**** Material provided ****

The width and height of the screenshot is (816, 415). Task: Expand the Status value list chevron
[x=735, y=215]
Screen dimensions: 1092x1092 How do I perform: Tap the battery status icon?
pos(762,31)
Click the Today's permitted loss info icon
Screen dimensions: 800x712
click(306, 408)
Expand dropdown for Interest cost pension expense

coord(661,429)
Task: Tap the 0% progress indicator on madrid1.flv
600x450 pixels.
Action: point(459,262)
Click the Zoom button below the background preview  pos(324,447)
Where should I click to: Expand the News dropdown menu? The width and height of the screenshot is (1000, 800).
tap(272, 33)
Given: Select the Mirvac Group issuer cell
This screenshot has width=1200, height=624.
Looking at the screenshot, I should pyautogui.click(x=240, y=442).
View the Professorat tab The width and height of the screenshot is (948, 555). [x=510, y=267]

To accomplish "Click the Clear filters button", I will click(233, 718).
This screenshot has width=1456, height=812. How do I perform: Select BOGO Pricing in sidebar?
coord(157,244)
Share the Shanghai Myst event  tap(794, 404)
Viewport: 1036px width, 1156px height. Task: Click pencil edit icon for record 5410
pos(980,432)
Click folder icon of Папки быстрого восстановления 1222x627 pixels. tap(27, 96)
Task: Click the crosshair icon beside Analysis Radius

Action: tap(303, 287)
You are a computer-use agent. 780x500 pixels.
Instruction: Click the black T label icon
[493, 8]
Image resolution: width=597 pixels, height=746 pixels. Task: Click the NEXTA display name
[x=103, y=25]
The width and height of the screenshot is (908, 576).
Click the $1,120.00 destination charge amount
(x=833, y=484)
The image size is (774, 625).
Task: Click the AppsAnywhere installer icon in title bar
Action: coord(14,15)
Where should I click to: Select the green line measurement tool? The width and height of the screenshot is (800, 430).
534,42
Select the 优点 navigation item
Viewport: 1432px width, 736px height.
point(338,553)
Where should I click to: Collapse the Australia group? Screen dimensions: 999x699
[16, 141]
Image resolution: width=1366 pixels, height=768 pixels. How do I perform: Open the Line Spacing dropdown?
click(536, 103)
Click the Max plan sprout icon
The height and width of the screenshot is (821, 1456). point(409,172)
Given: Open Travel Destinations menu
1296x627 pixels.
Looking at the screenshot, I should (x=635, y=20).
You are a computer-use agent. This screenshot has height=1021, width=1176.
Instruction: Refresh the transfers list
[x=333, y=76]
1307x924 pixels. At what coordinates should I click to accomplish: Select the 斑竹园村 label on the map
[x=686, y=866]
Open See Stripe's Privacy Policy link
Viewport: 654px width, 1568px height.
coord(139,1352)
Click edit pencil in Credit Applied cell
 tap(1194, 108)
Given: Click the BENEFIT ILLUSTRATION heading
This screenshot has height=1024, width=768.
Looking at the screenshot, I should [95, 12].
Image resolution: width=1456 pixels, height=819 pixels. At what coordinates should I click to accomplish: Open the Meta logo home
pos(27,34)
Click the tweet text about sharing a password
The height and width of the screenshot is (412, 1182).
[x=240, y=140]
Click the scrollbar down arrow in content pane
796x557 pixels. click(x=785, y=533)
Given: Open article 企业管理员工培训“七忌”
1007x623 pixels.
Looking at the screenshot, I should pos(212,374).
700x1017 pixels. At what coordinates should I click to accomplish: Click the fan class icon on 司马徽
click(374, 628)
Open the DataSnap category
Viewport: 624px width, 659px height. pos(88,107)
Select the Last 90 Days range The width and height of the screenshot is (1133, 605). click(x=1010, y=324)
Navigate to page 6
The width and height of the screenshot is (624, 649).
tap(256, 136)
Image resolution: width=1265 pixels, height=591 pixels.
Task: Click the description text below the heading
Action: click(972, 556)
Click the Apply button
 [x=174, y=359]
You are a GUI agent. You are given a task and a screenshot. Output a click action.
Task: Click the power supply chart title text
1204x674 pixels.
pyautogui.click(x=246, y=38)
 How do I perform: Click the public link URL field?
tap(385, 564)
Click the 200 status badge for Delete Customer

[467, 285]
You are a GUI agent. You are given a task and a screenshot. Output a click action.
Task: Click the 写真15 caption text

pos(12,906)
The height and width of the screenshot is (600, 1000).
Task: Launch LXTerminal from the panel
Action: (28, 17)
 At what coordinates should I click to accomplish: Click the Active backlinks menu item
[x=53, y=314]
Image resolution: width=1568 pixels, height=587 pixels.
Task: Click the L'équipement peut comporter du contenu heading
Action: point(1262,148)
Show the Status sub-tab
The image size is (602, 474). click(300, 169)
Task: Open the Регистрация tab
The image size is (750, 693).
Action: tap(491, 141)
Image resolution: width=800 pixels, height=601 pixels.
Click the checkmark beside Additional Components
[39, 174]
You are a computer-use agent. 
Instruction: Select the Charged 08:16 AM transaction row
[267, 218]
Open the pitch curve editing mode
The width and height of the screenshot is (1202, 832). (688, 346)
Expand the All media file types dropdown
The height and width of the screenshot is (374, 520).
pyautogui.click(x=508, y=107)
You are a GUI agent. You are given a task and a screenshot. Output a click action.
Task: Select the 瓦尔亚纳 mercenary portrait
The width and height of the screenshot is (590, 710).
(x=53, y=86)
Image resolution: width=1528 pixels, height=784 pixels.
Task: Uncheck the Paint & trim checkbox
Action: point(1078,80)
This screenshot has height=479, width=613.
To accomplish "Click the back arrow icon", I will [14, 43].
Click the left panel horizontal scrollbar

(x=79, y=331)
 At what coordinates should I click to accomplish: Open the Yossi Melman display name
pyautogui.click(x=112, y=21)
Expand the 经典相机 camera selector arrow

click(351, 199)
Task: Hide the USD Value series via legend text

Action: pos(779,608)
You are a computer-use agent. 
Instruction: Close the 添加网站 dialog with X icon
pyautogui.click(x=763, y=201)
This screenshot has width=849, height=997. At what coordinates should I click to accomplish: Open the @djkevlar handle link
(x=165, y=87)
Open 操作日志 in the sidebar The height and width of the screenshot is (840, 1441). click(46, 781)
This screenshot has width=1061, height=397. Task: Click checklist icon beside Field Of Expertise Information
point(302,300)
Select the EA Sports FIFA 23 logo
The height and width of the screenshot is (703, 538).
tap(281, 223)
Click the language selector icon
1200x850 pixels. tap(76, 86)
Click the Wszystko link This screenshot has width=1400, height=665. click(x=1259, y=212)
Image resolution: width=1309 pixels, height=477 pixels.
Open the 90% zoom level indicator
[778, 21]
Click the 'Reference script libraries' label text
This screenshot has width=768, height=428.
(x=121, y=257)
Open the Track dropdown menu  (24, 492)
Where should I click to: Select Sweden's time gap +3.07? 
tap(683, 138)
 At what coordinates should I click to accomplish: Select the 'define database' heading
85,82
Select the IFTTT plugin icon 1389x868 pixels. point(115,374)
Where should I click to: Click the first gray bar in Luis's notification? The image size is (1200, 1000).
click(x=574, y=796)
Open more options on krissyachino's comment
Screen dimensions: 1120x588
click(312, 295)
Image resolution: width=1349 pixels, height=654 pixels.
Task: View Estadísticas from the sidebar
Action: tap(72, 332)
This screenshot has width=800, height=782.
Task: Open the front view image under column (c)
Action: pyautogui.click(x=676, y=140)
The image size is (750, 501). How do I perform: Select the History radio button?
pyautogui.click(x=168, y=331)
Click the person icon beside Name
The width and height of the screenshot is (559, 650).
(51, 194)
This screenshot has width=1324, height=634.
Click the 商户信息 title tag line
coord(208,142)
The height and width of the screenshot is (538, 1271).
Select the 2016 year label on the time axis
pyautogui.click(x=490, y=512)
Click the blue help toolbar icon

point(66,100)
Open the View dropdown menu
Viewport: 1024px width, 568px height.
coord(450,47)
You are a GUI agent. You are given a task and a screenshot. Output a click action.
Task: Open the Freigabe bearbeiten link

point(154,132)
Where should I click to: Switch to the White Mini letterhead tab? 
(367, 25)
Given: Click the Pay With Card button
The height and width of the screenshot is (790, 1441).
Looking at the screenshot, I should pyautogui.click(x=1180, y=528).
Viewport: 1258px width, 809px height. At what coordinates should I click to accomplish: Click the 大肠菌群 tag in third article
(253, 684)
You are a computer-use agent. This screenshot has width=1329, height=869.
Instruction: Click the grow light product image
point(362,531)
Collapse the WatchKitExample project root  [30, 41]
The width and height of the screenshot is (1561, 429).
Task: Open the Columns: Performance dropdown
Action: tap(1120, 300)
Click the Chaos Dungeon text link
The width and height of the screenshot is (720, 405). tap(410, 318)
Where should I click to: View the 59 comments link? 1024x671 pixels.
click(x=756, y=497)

****

• **Work order**: Please copy only these lines, exactly: the first line of the records through the line containing "Click the Zoom", ends included.

• **Your solution**:
The width and height of the screenshot is (816, 415). Task: Expand the Status value list chevron
[x=735, y=215]
Screen dimensions: 1092x1092 How do I perform: Tap the battery status icon?
pos(762,31)
Click the Today's permitted loss info icon
Screen dimensions: 800x712
click(306, 408)
Expand dropdown for Interest cost pension expense

coord(661,429)
Task: Tap the 0% progress indicator on madrid1.flv
600x450 pixels.
Action: point(459,262)
Click the Zoom button below the background preview  pos(324,447)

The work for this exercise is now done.